Even the "pox leber" itself is questionable.
When I want to correct something I've written, I sometimes just X it out. Notice that the ink of the X looks darker than the rest of the ink and hence the X could very well be overwriting another letter, making it a cross-out X rather than a real X.
On "leber", I see the belated dot of an "i" above the "r". To which of the two vowels does it apply? Only the top of the first "e" points to it on extension so that has to be our "i". This gives us "liber" instead of "leber". And it just so happens that "liber" was a fundamental word of Latin and all Romance languages. As a noun, it meant "book", and as an adjective it meant "free".
Granted that the bulk of the VMS depicts plants, "liber" might make more sense than "leber" because plants do not have livers.
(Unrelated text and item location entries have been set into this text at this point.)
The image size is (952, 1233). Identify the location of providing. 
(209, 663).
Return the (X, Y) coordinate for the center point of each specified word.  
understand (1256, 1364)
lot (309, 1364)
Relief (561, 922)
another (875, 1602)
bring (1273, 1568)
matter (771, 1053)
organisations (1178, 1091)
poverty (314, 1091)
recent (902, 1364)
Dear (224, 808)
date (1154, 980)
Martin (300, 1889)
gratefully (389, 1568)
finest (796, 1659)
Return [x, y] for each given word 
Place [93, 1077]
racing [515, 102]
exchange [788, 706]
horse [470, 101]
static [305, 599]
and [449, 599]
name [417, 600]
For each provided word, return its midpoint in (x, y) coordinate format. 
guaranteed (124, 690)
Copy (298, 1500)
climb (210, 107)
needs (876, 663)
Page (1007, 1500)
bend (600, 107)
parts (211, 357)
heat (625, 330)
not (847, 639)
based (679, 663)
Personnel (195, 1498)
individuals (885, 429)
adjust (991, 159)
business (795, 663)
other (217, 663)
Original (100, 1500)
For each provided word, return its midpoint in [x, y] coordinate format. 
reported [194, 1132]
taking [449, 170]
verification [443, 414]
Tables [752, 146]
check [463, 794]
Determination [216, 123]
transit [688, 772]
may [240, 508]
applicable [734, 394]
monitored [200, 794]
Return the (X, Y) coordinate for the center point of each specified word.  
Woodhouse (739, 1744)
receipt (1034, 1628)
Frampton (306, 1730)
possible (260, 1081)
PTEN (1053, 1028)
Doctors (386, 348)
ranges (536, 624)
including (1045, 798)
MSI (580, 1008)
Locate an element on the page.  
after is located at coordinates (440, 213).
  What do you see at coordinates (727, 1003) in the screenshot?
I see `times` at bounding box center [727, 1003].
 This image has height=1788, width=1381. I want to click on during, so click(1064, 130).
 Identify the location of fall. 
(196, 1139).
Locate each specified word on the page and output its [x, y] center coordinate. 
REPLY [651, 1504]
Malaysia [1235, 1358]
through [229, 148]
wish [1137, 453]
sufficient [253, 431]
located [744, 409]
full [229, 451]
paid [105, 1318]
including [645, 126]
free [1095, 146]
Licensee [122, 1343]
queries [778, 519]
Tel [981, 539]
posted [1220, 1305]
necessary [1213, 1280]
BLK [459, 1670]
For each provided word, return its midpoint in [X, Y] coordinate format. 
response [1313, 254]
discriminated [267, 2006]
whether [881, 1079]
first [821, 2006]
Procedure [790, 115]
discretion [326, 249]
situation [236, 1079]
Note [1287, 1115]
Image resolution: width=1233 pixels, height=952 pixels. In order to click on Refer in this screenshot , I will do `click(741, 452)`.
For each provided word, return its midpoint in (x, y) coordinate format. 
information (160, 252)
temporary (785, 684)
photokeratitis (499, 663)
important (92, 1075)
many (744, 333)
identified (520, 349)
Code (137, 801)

I'll repeat that: plants do not have livers.
Beyond the pictures of Wilfred Voynich's wife and his female assistant (I was wondering what they looked like), the movie mostly covered the same old stuff that everyone knows with the notable exception of the following citation of Wilfred's words:
"When the time comes, I will prove to the world that the Black Magic of the Middle Ages consisted in discoveries far in advance of Twentieth century sciences."
With you guys endlessly disparaging the VMS on goat's liver and the like, it was certainly refreshing to see someone take a positive view!
I sure wish I could have seen that citation a few years ago: though I've known that the VMS prophecies were a subset of Merlin's prophecies for some time, only in the current year (2019) have I come to realize that the link between Merlin the magician and the VMS extends to encryption. The Sigillum Dei that I have been talking about lately stands, of course, at the very heart of medieval Black Magic.
The "discoveries far in advance of Twentieth century sciences" sounds like a ploy to increase the monetary value of his manuscript but I don't think so. I think Voynich knew more about the VMS than he's letting on (there's nothing visible in the VMS that could lead one to such an outrageous conclusion), and he surely didn't acquire that knowledge from the Jesuits in Italy.
His contact might have come via his wife. She was the daughter of George Boole, the father of Boolean algebra, that is, he was someone who could have been a latter-day member of the same secret society that decoded the VMS in the late 16th century. Regardless, the VMS was likely passed on to Voynich in London on the condition that he bring it to the world's attention.
Interestingly, the aforementioned film notes that an effort was made to sell the VMS to a public institution at high price prior to giving it away to Yale. I think that was always the plan for Voynich and his wife: if they couldn't sell it to a public institution (not including private investors) that would continue to promote the VMS after their death, then they would arrange for it to be gifted to one such institution. It would have been their commitment upon acquisition of the manuscript, and I hold Voynich and his wife in high esteem.